Our friends at AFCO Racing Products and Dynatech Exhaust have once again made their way down to the highly-anticipated No Mercy IV heads-up doorslammer bash at the South Georgia Motorsports Park this weekend, where their support staff is on the manufacturers midway showcasing all of their suspension, cooling, and exhaust products, while also providing customers with free shock dyno services, along with on-site rebuild and re-valving services. While that level of service and support is certainly big news in and of itself, the AFCO team is making waves with the unveiling of a brand new product targeted at race cars just like those competing in the wild small tire eliminators in Georgia.
Upon their arrival this week, AFCO pulled the wraps off a brand new, double-adjustable strut that’s being developed for the Fox body and SN95 Ford Mustangs, which virtually rule the roost, so to speak, in the small tire racing world. The new strut is a steel-bodied part that AFCO plans to offer with a very broad range of valving options to suit 1979-2004 Mustangs of virtually any walk, whether it’s a low four-second Outlaw Drag Radial car or a weekend warrior bracket machine. These valving options will run the gamut from full-soft to full-stiff, while the compression side of the strut will feature AFCO’s proven BNC valving to help control the front end of the car after a wheelstand.

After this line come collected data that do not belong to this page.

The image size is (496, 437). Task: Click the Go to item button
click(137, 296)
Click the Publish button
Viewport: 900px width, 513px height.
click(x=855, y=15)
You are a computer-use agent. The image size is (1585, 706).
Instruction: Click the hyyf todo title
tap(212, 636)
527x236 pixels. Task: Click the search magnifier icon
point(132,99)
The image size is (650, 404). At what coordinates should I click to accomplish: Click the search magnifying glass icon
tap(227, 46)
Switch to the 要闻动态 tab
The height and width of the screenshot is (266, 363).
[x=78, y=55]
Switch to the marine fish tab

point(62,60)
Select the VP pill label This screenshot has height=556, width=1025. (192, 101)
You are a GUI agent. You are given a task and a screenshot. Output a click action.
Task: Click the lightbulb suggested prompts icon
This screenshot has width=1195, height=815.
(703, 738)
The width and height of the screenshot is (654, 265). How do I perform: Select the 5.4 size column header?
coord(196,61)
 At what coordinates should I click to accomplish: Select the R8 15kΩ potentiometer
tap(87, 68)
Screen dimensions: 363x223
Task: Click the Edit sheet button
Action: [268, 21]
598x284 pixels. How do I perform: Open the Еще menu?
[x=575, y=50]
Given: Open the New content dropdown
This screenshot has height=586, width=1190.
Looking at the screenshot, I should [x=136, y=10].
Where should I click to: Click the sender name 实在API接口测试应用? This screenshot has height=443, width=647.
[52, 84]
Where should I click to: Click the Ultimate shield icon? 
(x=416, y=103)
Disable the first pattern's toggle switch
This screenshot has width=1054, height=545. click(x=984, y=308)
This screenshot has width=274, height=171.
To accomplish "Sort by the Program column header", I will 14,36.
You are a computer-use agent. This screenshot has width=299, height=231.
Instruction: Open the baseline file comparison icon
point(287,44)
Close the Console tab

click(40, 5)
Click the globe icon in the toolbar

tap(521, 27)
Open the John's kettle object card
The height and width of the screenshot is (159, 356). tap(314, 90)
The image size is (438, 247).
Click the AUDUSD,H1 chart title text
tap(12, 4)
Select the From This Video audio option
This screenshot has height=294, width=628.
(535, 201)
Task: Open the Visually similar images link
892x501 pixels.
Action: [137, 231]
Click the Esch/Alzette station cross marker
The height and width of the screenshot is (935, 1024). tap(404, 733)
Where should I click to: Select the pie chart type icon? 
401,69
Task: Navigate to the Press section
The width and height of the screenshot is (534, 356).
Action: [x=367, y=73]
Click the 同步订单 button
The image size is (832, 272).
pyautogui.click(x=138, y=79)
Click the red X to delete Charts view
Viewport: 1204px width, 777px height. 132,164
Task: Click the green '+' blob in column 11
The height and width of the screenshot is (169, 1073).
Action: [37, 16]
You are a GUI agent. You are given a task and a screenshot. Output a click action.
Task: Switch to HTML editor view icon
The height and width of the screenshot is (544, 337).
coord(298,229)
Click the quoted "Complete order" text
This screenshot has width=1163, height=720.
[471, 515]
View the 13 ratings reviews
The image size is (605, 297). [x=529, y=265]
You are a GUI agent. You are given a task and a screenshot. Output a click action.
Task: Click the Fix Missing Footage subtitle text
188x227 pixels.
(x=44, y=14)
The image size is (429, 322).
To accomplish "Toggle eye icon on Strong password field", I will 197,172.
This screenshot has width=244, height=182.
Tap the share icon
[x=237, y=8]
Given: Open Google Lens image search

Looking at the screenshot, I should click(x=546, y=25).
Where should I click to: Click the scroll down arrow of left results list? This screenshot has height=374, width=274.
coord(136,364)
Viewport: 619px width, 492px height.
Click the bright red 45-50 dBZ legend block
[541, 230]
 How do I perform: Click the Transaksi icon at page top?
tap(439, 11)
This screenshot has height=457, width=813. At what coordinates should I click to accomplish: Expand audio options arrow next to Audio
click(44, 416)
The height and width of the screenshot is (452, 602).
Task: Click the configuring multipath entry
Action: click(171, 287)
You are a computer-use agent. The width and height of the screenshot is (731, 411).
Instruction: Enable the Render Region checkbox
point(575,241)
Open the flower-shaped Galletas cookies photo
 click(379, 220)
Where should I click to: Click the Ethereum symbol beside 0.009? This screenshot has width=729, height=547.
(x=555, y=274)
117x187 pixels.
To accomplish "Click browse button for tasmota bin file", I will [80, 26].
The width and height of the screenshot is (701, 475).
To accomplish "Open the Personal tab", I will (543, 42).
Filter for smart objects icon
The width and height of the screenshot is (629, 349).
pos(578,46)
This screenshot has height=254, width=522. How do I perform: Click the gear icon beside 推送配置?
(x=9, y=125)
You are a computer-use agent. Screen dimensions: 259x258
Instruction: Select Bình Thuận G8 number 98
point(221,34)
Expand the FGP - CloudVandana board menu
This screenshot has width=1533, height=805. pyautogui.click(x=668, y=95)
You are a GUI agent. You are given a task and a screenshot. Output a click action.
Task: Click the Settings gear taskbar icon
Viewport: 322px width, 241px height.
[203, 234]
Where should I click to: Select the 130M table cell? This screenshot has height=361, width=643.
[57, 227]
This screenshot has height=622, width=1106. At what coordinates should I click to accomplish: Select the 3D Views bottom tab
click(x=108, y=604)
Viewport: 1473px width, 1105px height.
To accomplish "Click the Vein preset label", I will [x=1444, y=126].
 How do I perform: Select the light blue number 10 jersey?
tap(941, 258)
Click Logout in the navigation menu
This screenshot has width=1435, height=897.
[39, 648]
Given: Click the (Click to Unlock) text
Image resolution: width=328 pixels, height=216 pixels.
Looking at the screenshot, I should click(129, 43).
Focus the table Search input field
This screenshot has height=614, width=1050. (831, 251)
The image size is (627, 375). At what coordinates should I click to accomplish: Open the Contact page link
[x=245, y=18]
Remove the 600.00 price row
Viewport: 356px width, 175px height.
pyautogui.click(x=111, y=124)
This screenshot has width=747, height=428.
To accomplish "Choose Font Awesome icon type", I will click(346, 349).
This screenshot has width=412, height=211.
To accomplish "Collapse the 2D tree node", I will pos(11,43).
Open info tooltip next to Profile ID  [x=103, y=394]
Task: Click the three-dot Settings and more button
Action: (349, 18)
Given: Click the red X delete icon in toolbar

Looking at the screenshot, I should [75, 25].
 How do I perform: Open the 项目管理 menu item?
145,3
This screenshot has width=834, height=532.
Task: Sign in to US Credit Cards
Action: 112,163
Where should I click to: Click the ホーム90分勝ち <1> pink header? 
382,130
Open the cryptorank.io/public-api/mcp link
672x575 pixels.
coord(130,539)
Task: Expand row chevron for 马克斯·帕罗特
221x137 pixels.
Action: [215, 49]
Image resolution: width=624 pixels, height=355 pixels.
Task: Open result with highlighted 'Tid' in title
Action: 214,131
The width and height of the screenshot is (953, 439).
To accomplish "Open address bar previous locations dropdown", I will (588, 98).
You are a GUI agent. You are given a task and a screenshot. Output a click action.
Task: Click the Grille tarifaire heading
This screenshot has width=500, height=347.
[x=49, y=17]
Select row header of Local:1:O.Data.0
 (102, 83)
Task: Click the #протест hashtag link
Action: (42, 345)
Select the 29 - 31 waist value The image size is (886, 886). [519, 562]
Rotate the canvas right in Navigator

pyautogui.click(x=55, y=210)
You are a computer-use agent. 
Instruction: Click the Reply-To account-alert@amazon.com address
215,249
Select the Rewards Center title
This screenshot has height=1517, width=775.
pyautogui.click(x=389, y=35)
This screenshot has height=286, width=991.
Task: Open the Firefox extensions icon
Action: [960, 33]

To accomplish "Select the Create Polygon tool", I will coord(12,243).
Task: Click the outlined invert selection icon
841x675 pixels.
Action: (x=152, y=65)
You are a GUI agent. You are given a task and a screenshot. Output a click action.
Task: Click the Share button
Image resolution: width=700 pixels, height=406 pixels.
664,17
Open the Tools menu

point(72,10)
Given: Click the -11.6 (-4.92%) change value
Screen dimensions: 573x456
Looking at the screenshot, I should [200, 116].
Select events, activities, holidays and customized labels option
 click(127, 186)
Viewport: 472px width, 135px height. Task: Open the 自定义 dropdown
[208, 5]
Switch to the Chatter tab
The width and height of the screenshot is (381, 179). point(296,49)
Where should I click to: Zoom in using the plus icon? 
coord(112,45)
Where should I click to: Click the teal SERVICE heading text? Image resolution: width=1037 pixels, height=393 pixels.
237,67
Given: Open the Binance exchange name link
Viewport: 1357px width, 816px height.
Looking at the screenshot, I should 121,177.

“We’ve been highly successful at putting this valving in our standard shocks to control how the car reacts when it comes down from a wheelie, so that it doesn’t cycle and bounce, bounce, bounce, and unload the rear tires,” explains AFCO’s Eric Saffell. “So effectively what we’re doing here is transferring that BNC valving into the struts so when the car does land, it touches down softly and you don’t see a spike in the driveshaft speed because the front end unloaded the rear tires.
“The last thing you want is a driveshaft spike from significant changes in weight bias from back to front, so we can absolutely say that this strut works in that capacity,” Saffell goes on to explain.
On the suspension side, the range of adjustment is broad enough that AFCO will be able to let the car weight transfer quicker on marginal tracks, with valving options available to fully lock the front end. And highlighting one of the key features of these new struts, this process is handled hydraulically, and the strut is proving to be very effective at con trolling the front end travel at launch.
“This was one of our primary design parameters — we wanted to be able to address the weight transfer, and do it hydraulically rather than mechanically,” says Saffell. “In addition to the broad adjustment that the AFCO strut is going to have on the rebound side, it’s also going to allow the racers to better dial the car in to the race track to achieve maximum weight transfer without big wheelies, because as power ramps in and the power comes in, it’s going to climb and cause you to abort the run. You want maximum weight transfer without maximum wheelie, so we can control the rate of rise of the front end and still promote traction and weight transfer without experiencing the power wheelstands you see with the faster cars.”
The strut utilizes the tried-and-true rebound and compression adjustment mechanisms found on AFCO’s double-adjustable shocks, and is a proven system that many of AFCO’s customers are already quite familiar with. The proven fluid control system has also been carried over from their other components.
“We’ve put all the right pieces together with this strut, which was engineered entirely in-house, and our staff just knocked this one right out of the park,” Saffell proclaims proudly.
AFCO is already in very fast company in their on-track testing with a couple of front-running competitors in the radial tire realm, as the strut has runs in the 4.3-second range at well over 180 mph to its credit. Prior to testing in the field, AFCO’s engineering team put the strut through rigorous testing algorithms, cycling the strut to temperatures north of 200 degrees over an extended period of time in a simulation that represents more than a lifetime of use on a ¼-mile dragstrip. This was done, as Saffell tell us, to ensure that the seal, the O-rings, and fluid control were all performing as they were engineered to in a test that simulated a harsher environment than a strut would experience in its lifetime on a 1/4-mile drag strip.
AFCO’s engineers are continuing to test the strut in the field and at their southern Indiana manufacturing facility, the company has targeted a potential release in the first quarter of 2014 as racers begin preparing for the season ahead. More information on pricing and availability is expected to be released at the PRI Show in indianapolis in early December, and we’ll be there to report on that and a whole lot of other great new products from AFCO and Dynatech.